Noninvasive positive pressure ventilation (NIPPV) in Pulmonary Edema has a NNT of 6 for need of endotracheal intubation (ETI). In other terms every 6 NIPPV applied in pulmonary edema patients 1 ETI is avoided.
And so on for other pathways…..
Recently Care Flight a Medical retrieval service based in Australia posted on its blogsite The Collective a post on this topic entitled PHARM quality – how do you know when you’re doing it well?
In this post Dr. Alan Garner talks about Carebundle approach (here the definition from Institute for Healthcare Improvement (IHI) website) to track performances in EM.
He also mentioned how German based company ADAC use this method (defined as “tracer diagnosis” by Erwin Stolpe chair of the ADAC medical committee) to report performances on defined clinical pathways.
And here some resources from Erwin Stolpe
I think that, as in hospital, prehospital emergency environment has to report and track performance quality to improve and justify the investment of financial and human resources.

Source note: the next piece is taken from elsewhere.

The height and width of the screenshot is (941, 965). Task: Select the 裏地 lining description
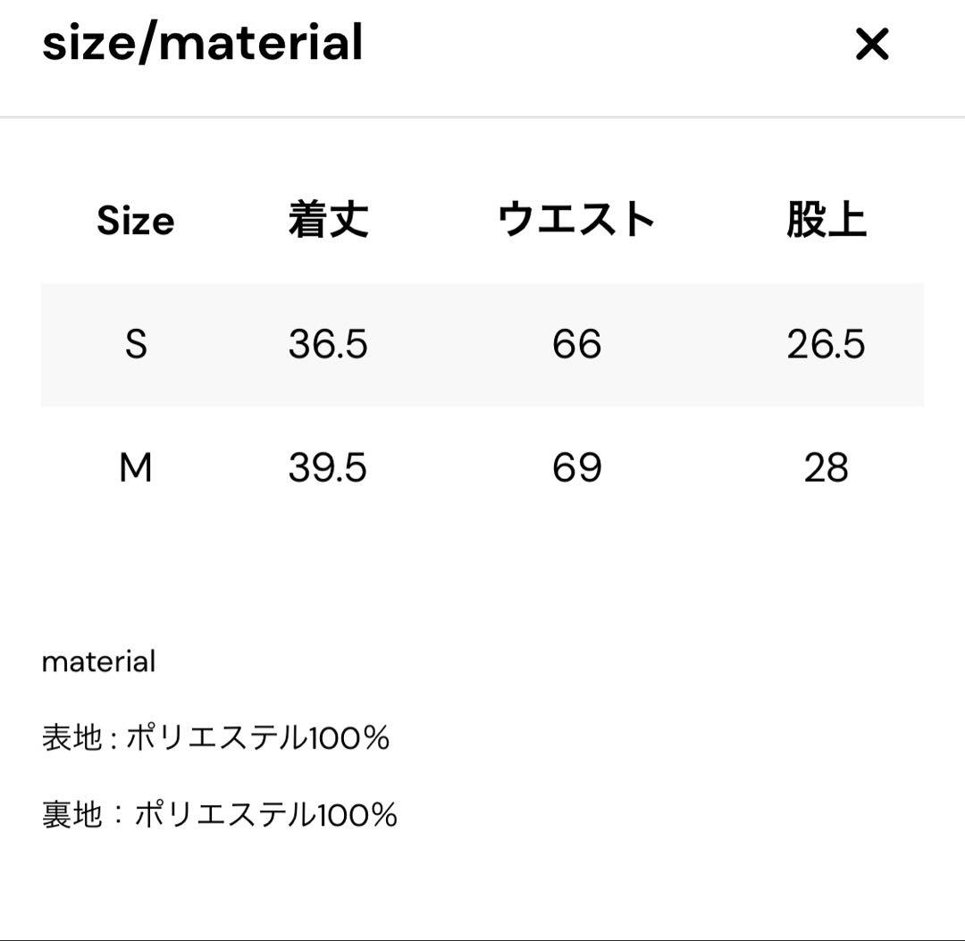click(221, 815)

Every medical system has to target the right method to his particular logistic and cultural situation, but has to find a way to measure how good it is and how good its professionals works.
This gonna take us out from sterile discussion about which is the best model in prehospital emergency medicine and let’s us to make a step forward to demonstrate which organizational model really works in term of public health and patients centered clinical outcomes.